*PROMPT*
Please set down each of the lines below once more, exactly, omitting all pictures.

*DATA UNDER STUDY*
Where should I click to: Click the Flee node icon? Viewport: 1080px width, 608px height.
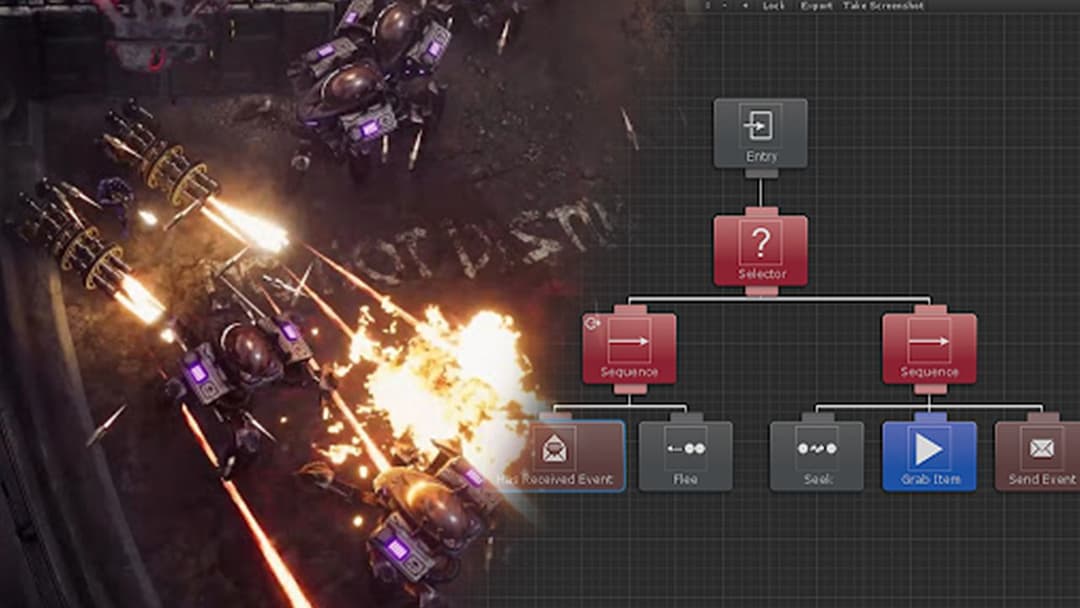686,449
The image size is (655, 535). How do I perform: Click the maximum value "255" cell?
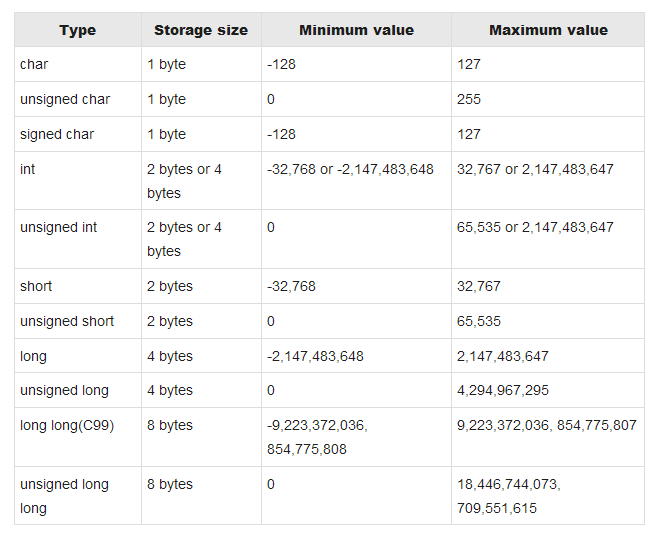pos(469,99)
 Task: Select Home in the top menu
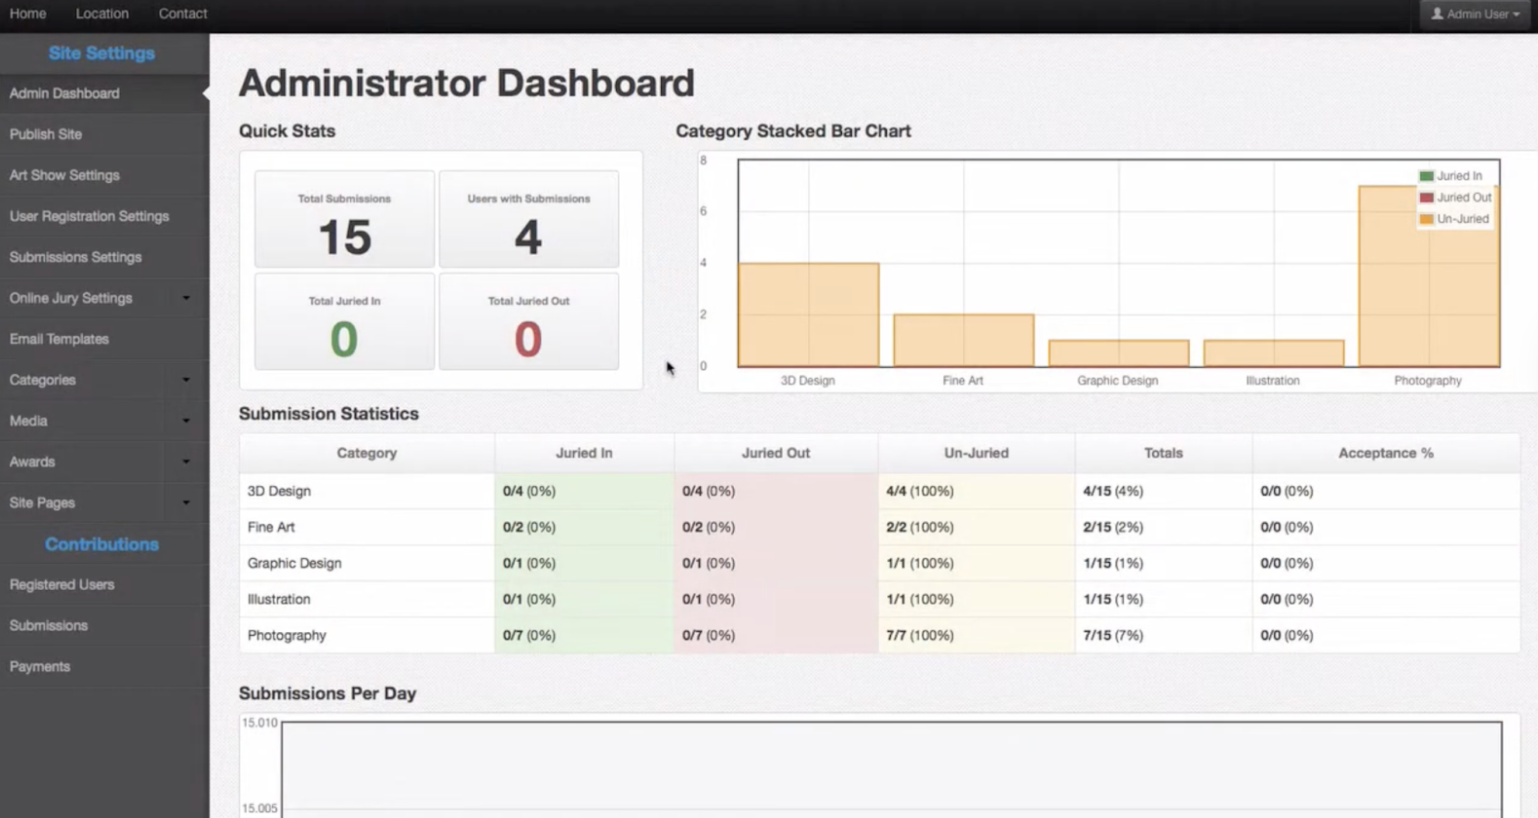(x=27, y=13)
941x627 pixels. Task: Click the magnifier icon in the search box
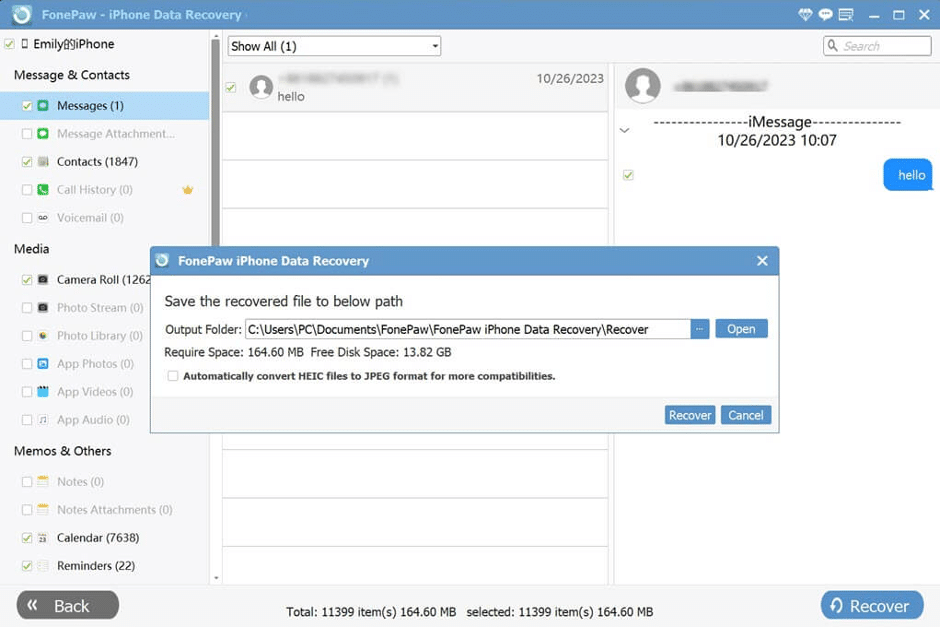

*OUTPUT OF THE TASK*
Where should I click to: Click the Flee node icon? Viewport: 1080px width, 608px height.
686,449
The image size is (655, 535). How do I perform: Click the maximum value "255" cell?
pos(469,99)
 Task: Select Home in the top menu
(x=27, y=13)
941x627 pixels. Task: Click the magnifier icon in the search box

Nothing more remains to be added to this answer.